If the data is going to be accessed semi-frequently, HSM or Migration are better approaches.

Hierarchical Storage Management (HSM)

HSM is a concept that allows organizations to tier their data, keeping the most business-critical, frequently accessed data on the most responsive (and expensive) tier of storage, and moving less critical data to more affordable storage, including  disk, or tape. Here’s the big differentiator for HSM: when the data is moved from its original location, a “stub” file is typically left in its place. The stub file contains some of the data that’s been moved. This seems like an ideal way to move data because the application or user can go to the original location to retrieve their data even though it’s been moved. When the user or application requests the data, its return starts immediately from that stub file, while the remainder of the data is recalled from the new location. Depending on the type of storage target and its recall capabilities, users may notice a slight delay or the HSM application may time-out.

HSMs can be complex. In addition to dealing with time-out errors, they are also the only method to retrieve the moved data. Its proprietary format means that if the HSM goes down, so does access to the data. If a tremendously large file has been migrated in this way, it may be recalled without enough primary storage to hold it. Many HSM solutions have come and gone, but the HSM applications that have stood the test of time show up most often in the high-end High Performance Computing (HPC) world and are capable of integrating tape as a storage tier accessible by users or applications.

Migration

Migration holds some of the most interesting possibilities for truly opening up the world of storage options – from flash to tiered disk to tape to cloud. Most migration applications use symbolic links instead of stub files. When moving data to Tier 2 disk or highly responsive cloud, the symbolic link is left in the data’s original location to redirect the application to the new destination where the data can be accessed directly. Cloud can even become a part of semi-active data recall if users have contracted for an appropriate data access speed.  Other migration applications may actually function as a second file system and sit directly in the path of the data.  While that approach is more complex to implement, it can make data recall easier for both users and applications. All migration applications still have to deal with time-out issues if the data has been moved to a slower response tier such as long-term cloud storage or tape. That is where having object storage on the back end can be very helpful, a topic we’ll touch on in my next blog.
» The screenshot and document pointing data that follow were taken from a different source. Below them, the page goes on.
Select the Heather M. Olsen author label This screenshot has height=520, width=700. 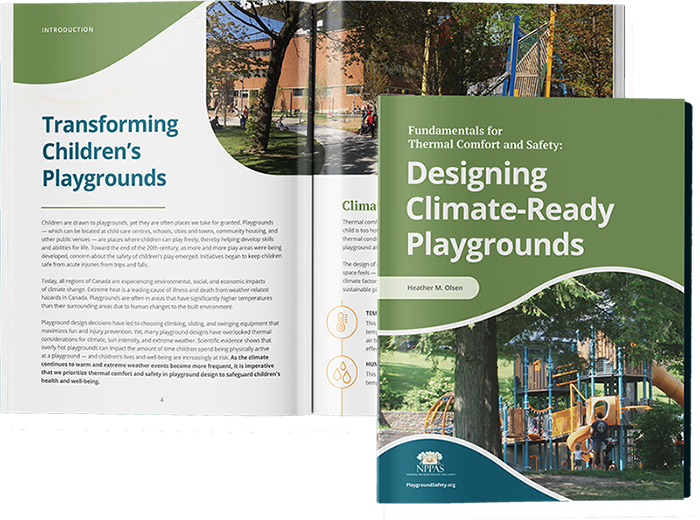[442, 287]
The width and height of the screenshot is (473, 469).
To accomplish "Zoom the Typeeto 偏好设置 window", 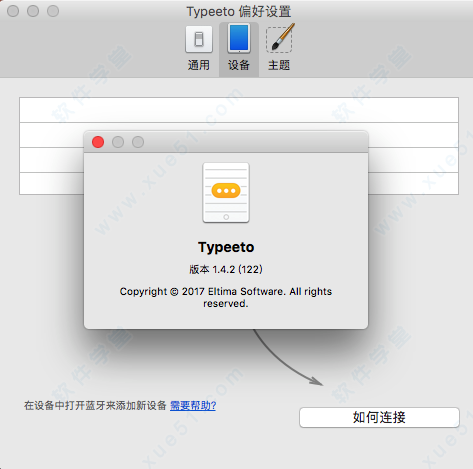I will click(x=53, y=11).
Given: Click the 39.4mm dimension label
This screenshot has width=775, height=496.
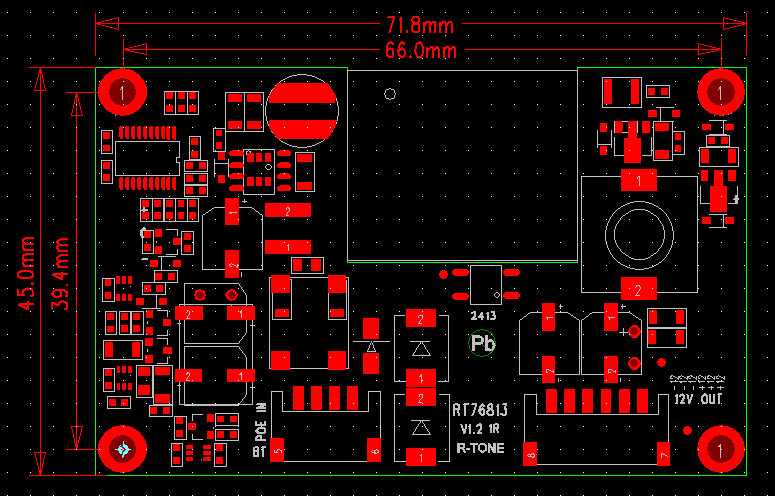Looking at the screenshot, I should (59, 274).
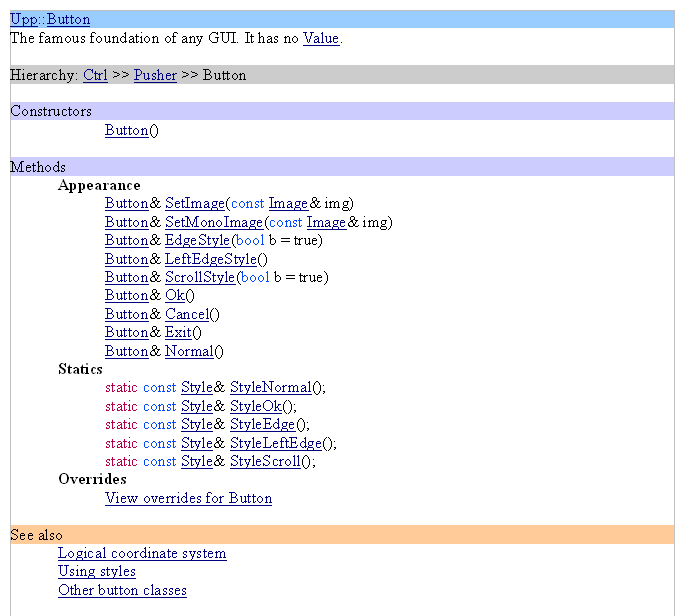
Task: Follow the Using styles link
Action: (97, 571)
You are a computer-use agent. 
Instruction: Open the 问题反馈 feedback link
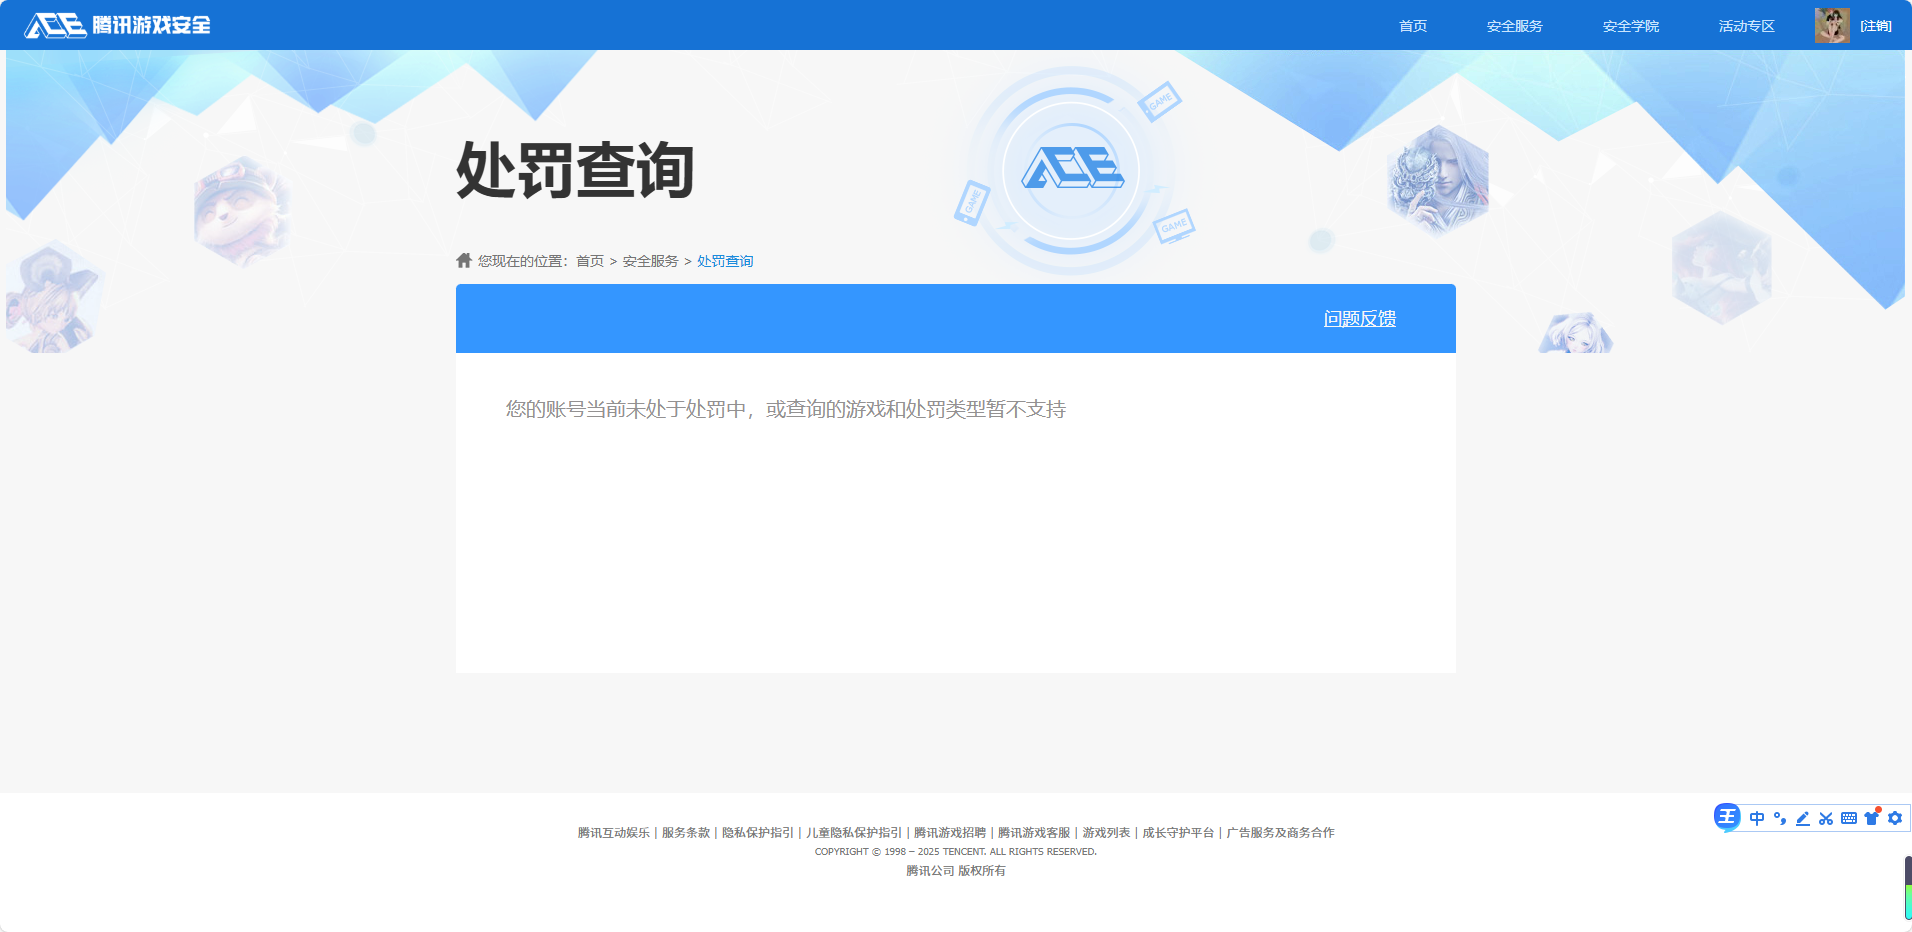[1360, 318]
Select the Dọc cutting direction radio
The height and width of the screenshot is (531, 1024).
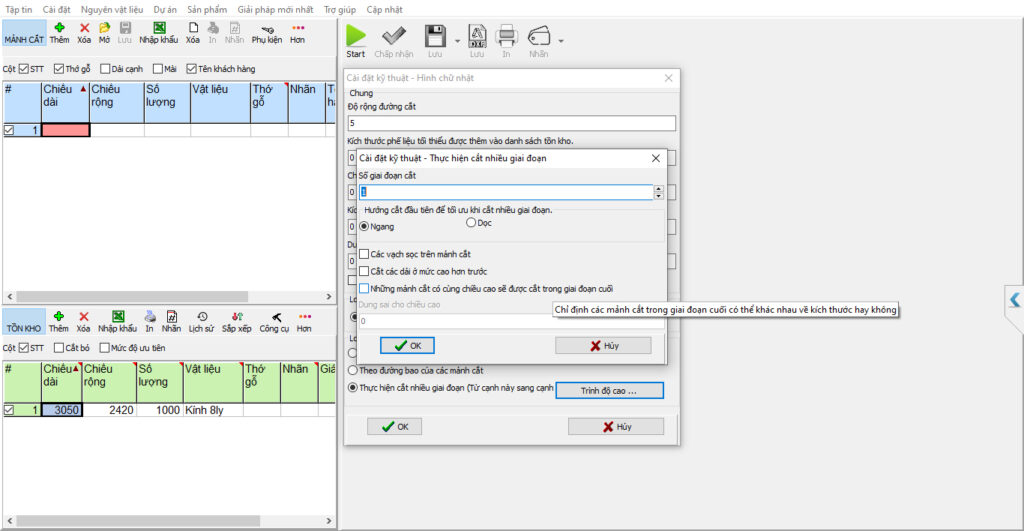coord(471,223)
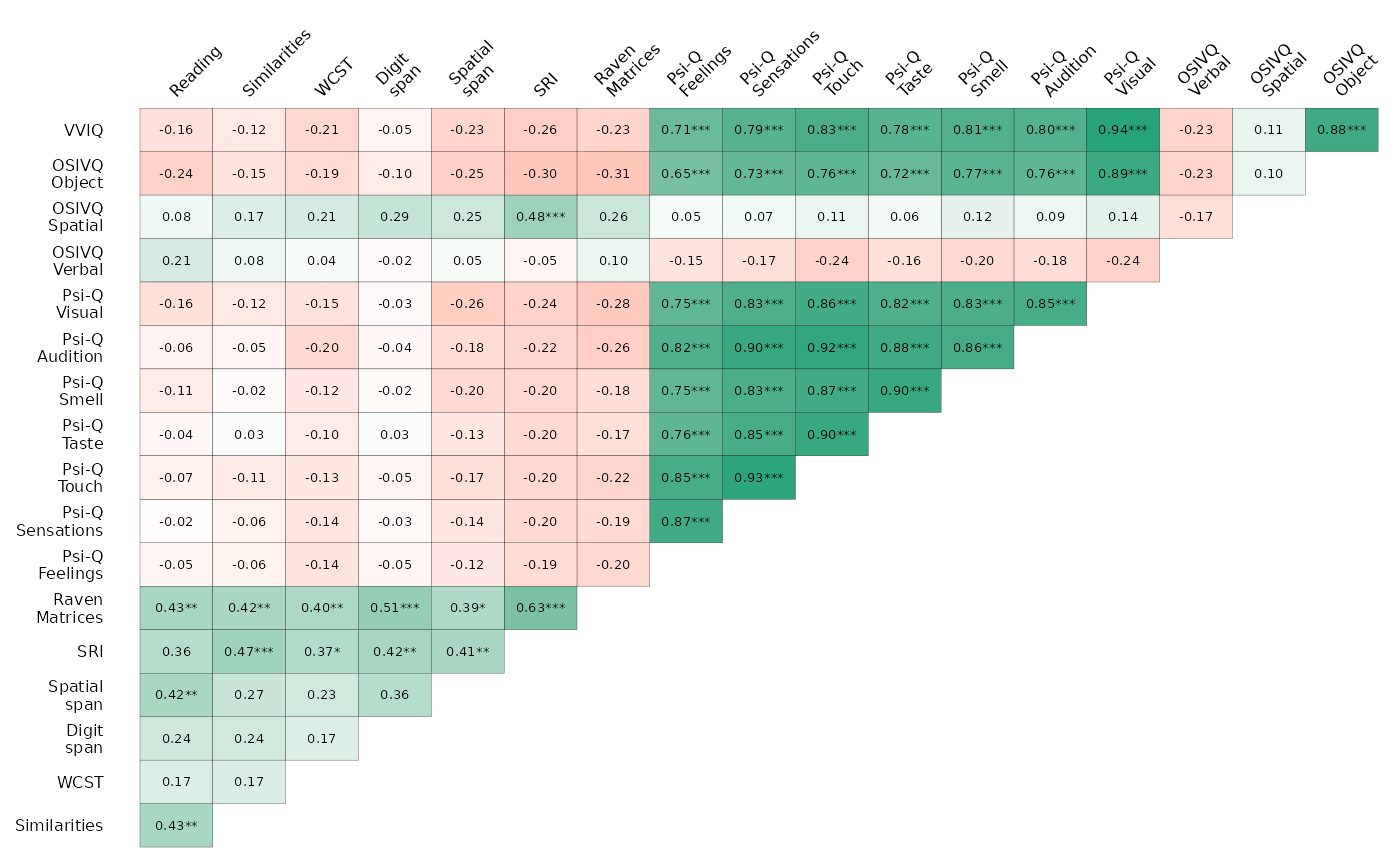
Task: Click the 0.29 OSIVQ Spatial and Digit span cell
Action: click(x=394, y=217)
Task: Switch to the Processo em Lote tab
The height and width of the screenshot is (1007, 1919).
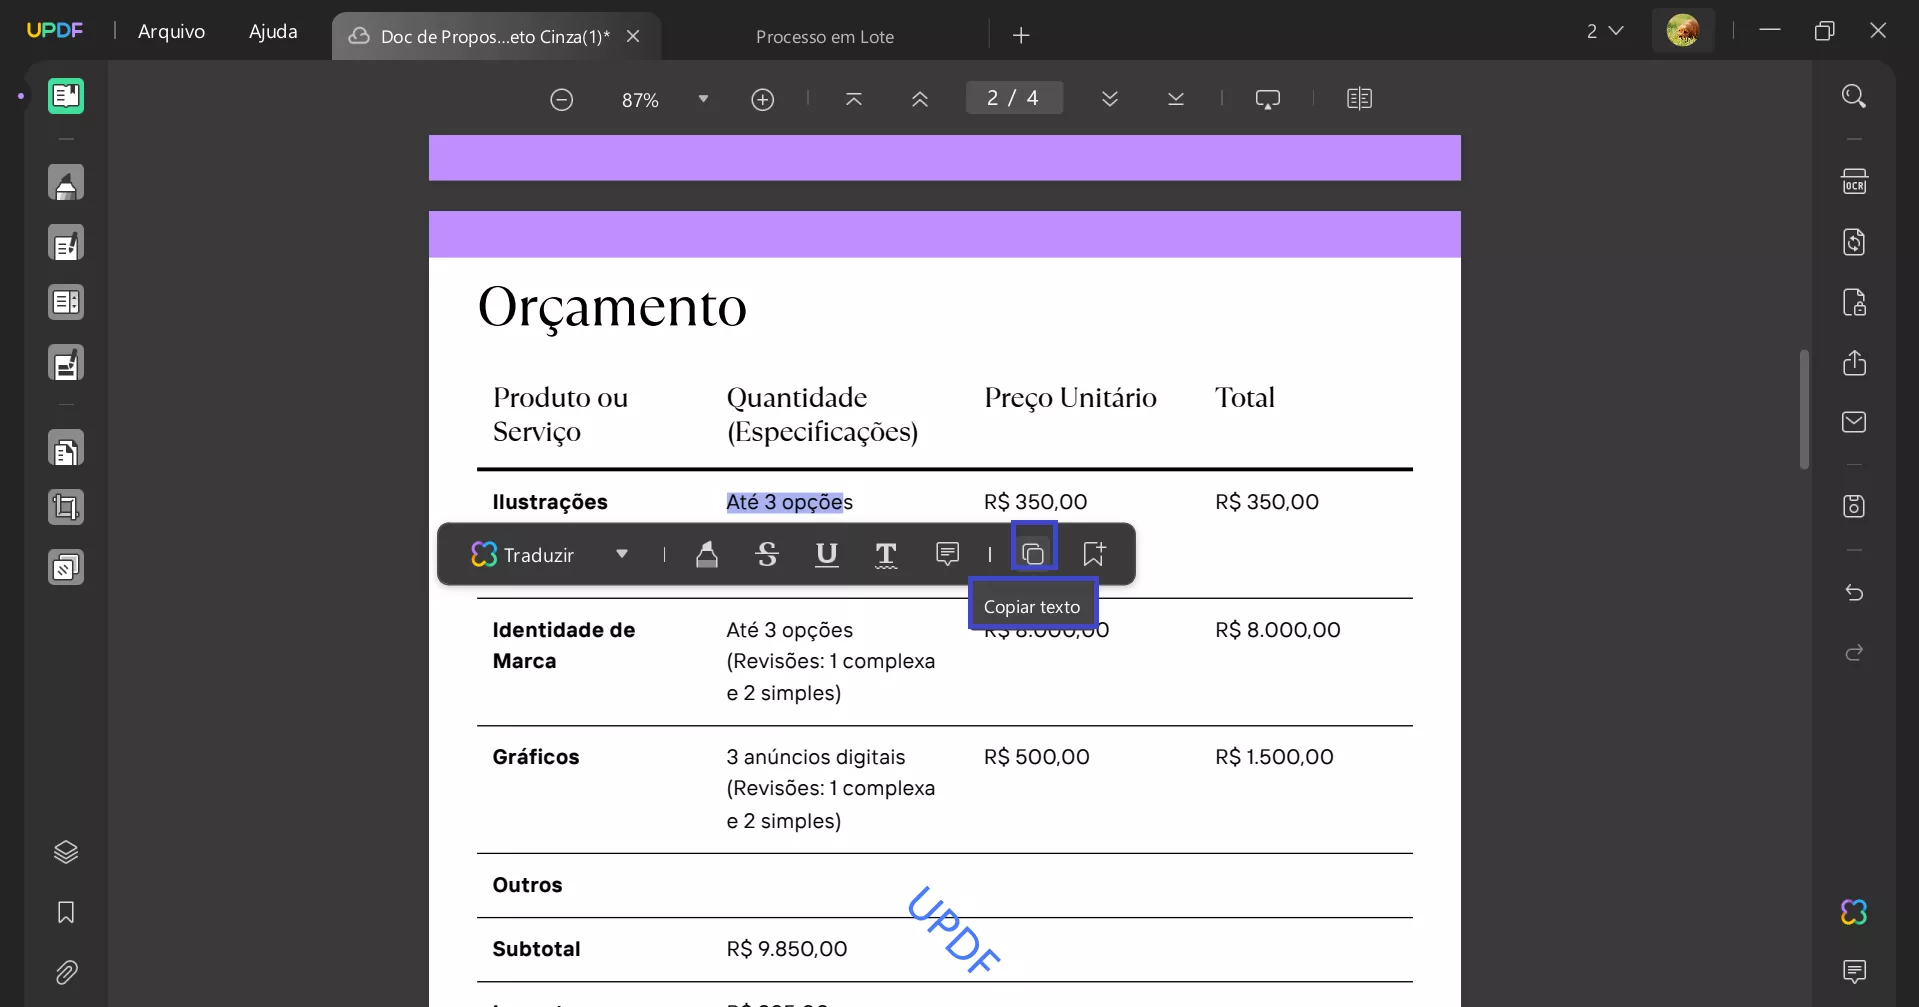Action: [x=824, y=36]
Today’s “data mover” applications allow a mix of storage mediums and approaches to be implemented. IT professionals now have many more options than the 8-inch floppy disk, but with those options come choices that require the individual caveats of each to be examined.  By determining how much data can be archived, IT professionals have significantly decreased the amount of active data they have to deal with on a daily basis. By implementing a migration approach to the remaining data, the cost and performance of each storage tier can be matched with business needs. And as a final thought – no matter how much archiving and/or migration we implement – backing up active, mission-critical data to an offline medium which is stored offsite is still the best way to avoid a system shutdown due to cyber-attack, ransomware or natural disaster.